Apple’s WWDC conference is becoming a hardware party

May 17, 2017 09:53 GMT  ·  By

Apple will kick off the WWDC conference next month, but even though it’s essentially a developer event, it has all the chances to become a hardware party given the new products that Cupertino is planning to introduce.

New iPads and new MacBooks will almost certainly see daylight at WWDC, with analysts also expecting some other devices, including a Siri speaker.

While at first glance it makes sense for Apple to unveil these products at its own conference, the new product launches are the company’s own response to Microsoft, the Redmond-based software giant that has expanded to hardware with its Surface lineup.

Specifically, the Surface series has expanded to include well-selling devices that compete directly against Apple’s, and with Microsoft going all-in on innovations, the battle in this market got fiercer than the iPhone maker imagined a few years ago.
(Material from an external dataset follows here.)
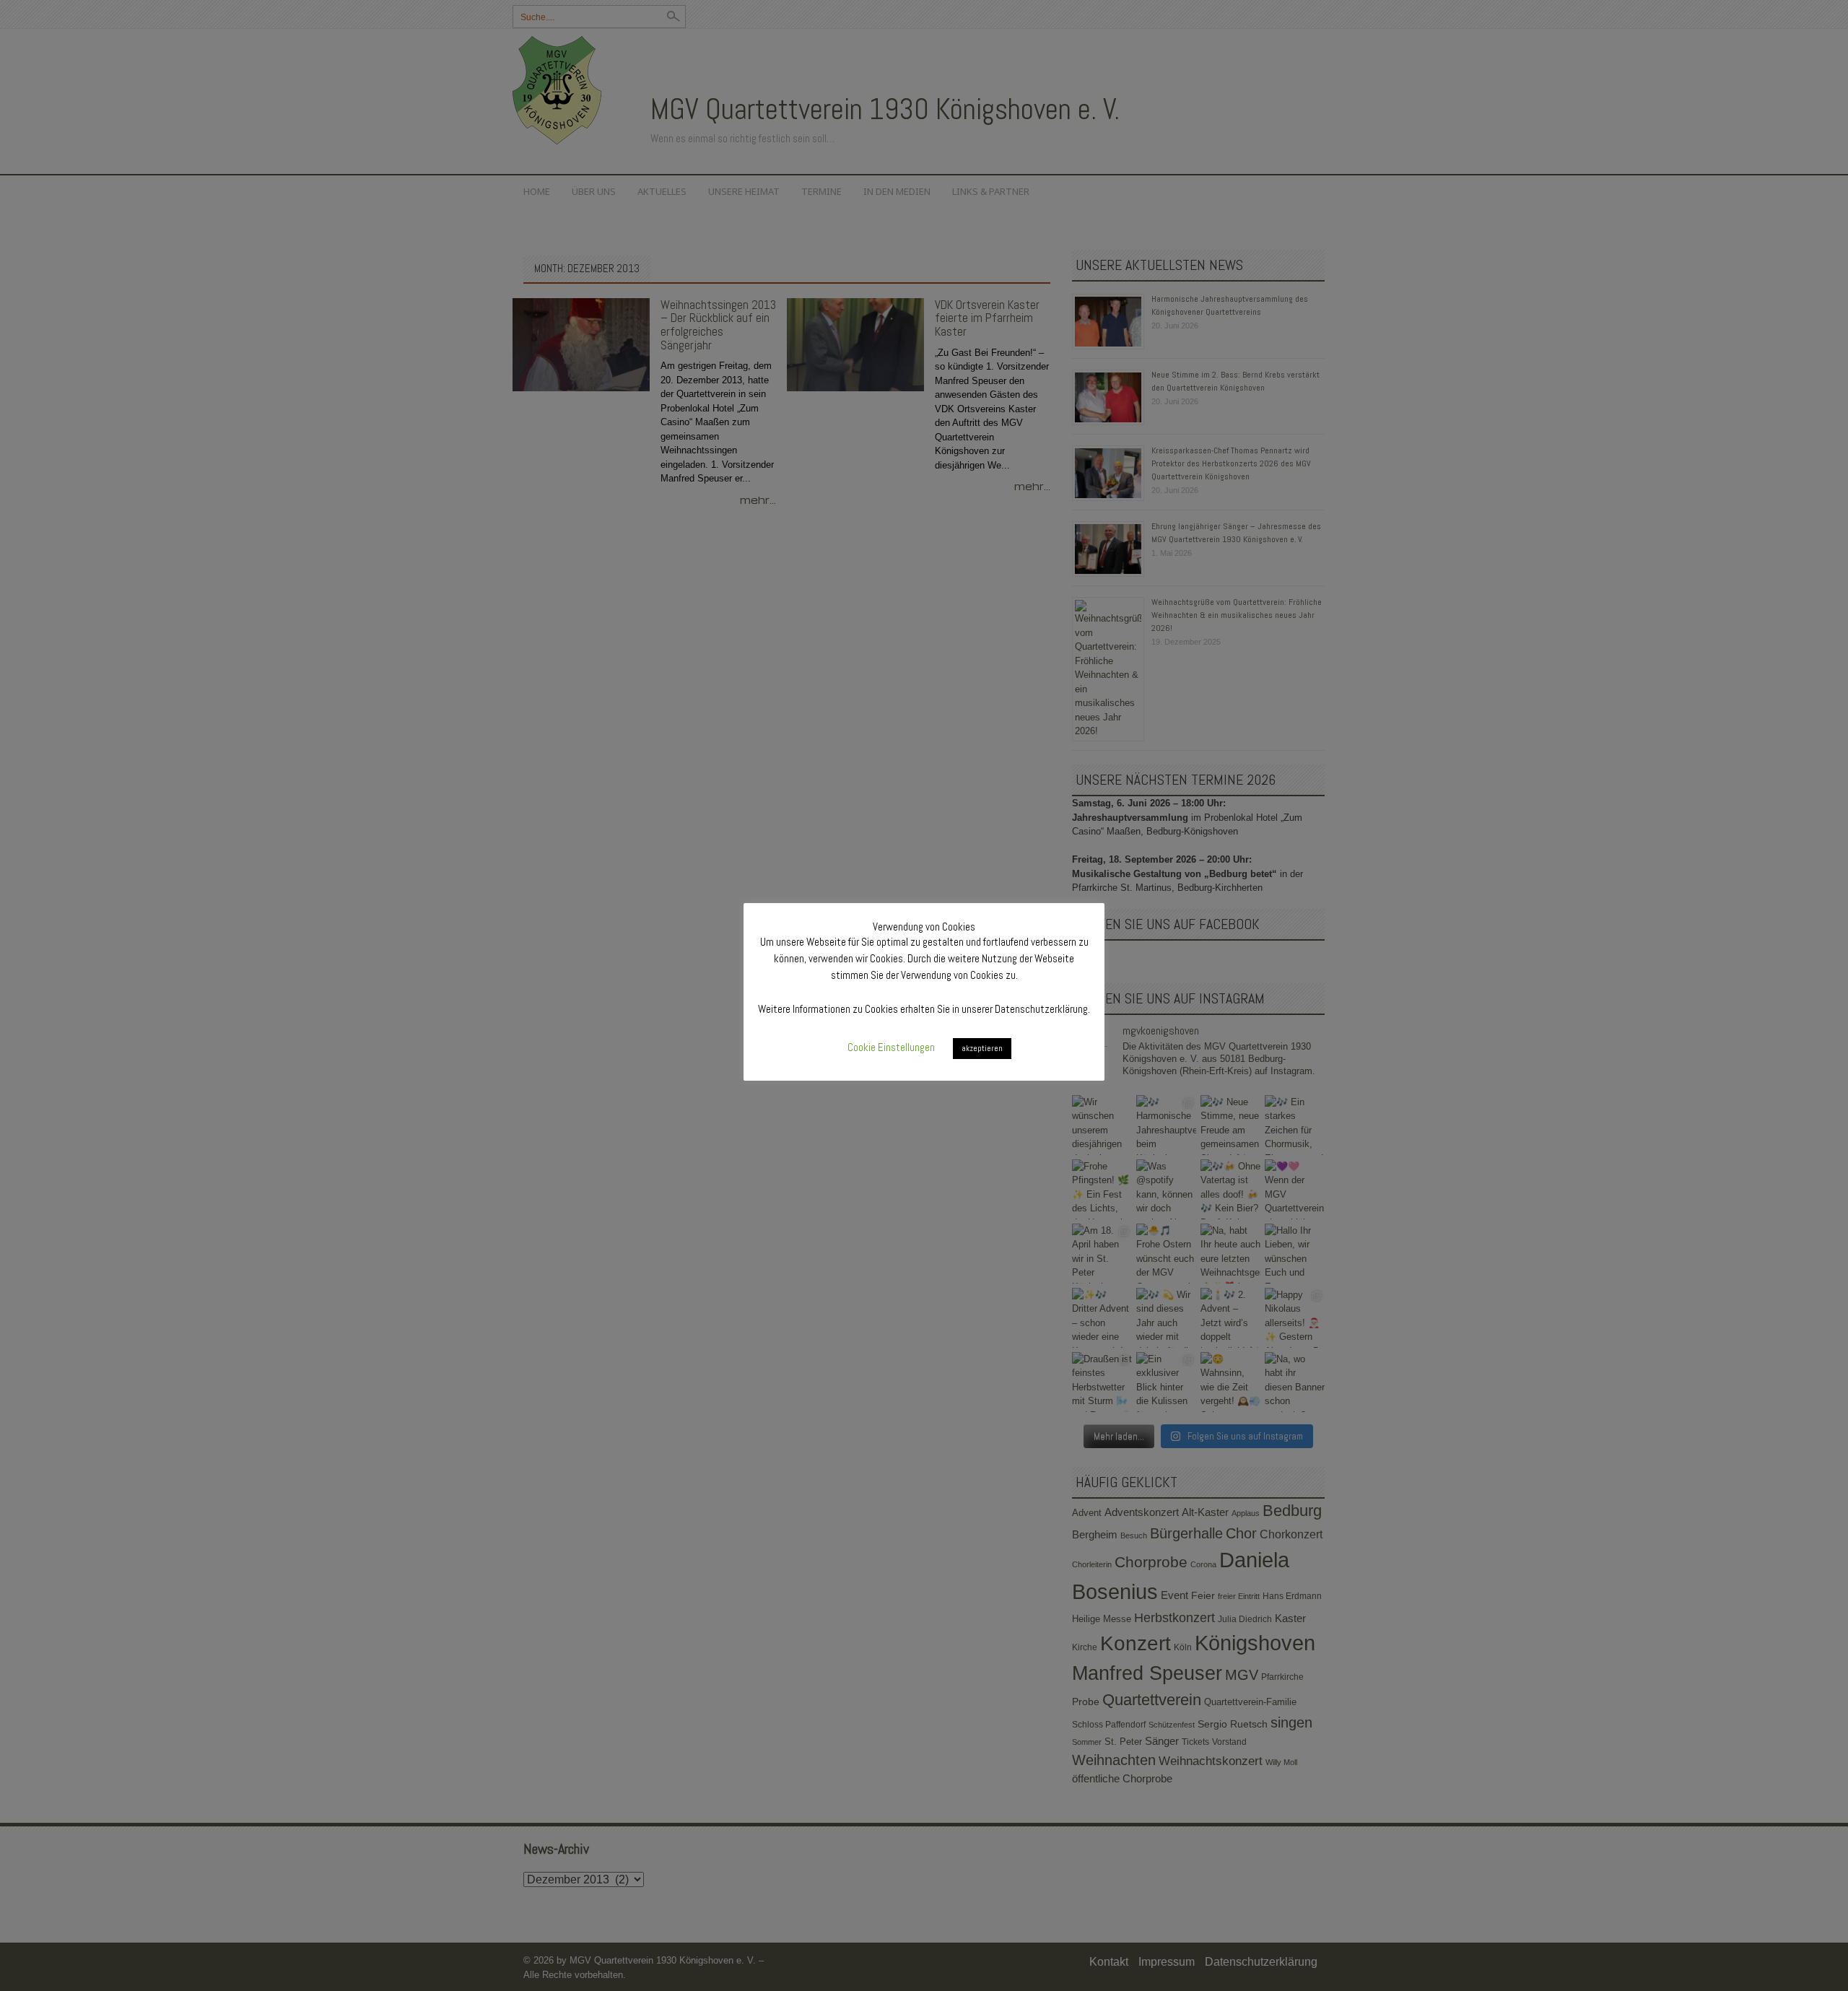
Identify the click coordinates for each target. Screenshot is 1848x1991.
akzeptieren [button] (982, 1048)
In fact, Apple itself made fun of Microsoft’s original Surface that put a keyboard on a tablet, calling it a mix between a toaster and a refrigerator, but due to the success that this concept recorded over the years, the company had no other option than to embrace it as well.

So next month’s developer event is becoming next month’s hardware event, with Apple to take the wraps off the next Surface Pro rival - a bezel-less 10.5-inch iPad Pro and upgrades to the MacBook lineup to compete against Microsoft’s own Surface Book laptop.

The WWDC conference

Historically, the Apple Worldwide Developer Conference has been an event mixing both hardware and software launches, though in the last couple of years the focus has been switched to the latter. Microsoft’s growth in hardware, however, forces Apple to consider its options, and this is why this year’s WWDC is expected to bring a plethora of new devices.
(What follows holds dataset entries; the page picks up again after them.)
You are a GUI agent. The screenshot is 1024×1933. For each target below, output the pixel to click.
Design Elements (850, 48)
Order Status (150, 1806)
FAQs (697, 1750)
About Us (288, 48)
In 2010, Apple used the WWDC to launch the iPhone 4, plus FaceTime and iMovie, while the following year, the company decided to stick with software and introduced Mac OS X Lion and iOS 5. In 2012, WWDC brought us new MacBook Air and MacBook Pro, as well as OS X Mountain Lion and iOS 6, while in 2013, the mix included updated Mac Pro, AirPort Time Capsule, AirPort Extreme, and MacBook Air.

The 2014 edition of WWDC witnessed the introduction of iOS 8 and OS Yosemite, while a year later, Apple unveiled iOS 9 and OS X El Capitan. Finally, 2016 brought us the OS X rebranding to macOS, iOS 10, watchOS 3, and tvOS 10.

After two years of full focus on software, Apple’s WWDC is making hardware a hot topic again in 2017, so expect new iPads, new MacBooks, as well as software news like a preview of iOS 11.